Two lines below mark the span: the one containing "Instruction: Collapse the" and the one containing "The image size is (2464, 1503).". Set down both, plus every line between, exactly as they stand, and nothing else.

[Dataset items]
* * *
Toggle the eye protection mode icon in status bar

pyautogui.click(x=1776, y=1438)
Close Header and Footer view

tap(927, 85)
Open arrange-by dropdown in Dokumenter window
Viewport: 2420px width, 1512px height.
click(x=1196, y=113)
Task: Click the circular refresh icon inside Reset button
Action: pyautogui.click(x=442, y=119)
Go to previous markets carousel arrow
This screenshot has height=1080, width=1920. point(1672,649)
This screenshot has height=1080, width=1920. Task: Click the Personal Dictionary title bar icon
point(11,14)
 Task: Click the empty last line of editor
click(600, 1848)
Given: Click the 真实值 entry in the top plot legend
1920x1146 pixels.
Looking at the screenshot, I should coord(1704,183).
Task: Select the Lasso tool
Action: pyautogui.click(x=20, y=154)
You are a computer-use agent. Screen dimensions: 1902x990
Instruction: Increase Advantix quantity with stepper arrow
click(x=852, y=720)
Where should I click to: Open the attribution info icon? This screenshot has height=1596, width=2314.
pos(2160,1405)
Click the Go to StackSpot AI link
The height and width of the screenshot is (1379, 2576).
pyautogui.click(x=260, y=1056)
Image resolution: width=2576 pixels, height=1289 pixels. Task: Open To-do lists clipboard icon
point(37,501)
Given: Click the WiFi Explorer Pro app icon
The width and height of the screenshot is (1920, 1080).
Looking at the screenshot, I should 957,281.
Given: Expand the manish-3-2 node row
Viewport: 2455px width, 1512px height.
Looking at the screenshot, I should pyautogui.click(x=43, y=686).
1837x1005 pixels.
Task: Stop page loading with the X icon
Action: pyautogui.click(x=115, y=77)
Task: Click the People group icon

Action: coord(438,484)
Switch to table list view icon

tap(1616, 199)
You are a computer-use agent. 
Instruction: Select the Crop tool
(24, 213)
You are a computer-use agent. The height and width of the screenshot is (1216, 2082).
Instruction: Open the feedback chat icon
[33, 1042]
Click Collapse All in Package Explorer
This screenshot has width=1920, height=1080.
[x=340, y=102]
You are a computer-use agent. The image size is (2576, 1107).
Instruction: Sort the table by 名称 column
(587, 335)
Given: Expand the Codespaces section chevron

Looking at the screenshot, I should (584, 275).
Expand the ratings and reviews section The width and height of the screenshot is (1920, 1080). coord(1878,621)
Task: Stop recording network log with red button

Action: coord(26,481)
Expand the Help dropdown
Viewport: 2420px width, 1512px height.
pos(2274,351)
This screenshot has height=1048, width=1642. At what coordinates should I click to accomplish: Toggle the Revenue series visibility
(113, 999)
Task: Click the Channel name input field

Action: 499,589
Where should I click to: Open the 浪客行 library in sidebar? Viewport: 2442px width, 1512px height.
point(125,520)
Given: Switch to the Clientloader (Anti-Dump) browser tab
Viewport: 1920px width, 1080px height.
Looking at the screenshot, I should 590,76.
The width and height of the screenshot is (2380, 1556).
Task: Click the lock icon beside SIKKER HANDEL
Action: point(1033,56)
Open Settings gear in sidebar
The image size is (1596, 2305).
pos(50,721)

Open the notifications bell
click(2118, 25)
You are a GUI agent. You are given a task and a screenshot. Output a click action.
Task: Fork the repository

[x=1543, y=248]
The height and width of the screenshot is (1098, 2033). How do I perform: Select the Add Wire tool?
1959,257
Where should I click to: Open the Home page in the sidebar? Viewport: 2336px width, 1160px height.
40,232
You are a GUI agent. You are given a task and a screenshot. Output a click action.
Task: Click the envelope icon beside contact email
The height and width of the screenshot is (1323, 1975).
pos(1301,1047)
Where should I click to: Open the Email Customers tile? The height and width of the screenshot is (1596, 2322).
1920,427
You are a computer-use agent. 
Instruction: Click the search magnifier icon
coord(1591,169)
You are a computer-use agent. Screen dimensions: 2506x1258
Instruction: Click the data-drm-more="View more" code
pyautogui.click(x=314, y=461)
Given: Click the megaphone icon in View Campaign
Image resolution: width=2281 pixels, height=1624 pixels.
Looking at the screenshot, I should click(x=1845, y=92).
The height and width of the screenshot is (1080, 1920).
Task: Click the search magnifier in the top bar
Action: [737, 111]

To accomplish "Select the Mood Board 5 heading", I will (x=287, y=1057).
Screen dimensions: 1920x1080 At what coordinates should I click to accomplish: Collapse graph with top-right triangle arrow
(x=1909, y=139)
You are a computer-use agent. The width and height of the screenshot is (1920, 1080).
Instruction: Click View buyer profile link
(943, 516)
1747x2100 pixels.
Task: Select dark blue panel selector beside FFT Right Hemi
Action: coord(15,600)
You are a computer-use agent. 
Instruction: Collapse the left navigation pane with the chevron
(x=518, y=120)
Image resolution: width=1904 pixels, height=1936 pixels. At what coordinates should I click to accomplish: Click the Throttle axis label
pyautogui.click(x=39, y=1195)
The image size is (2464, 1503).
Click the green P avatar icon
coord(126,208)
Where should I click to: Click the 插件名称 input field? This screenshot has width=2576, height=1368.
* * *
Exercise output →
Instruction: Collapse the left navigation pane with the chevron
(x=518, y=120)
Image resolution: width=1904 pixels, height=1936 pixels. At what coordinates should I click to accomplish: Click the Throttle axis label
pyautogui.click(x=39, y=1195)
The image size is (2464, 1503).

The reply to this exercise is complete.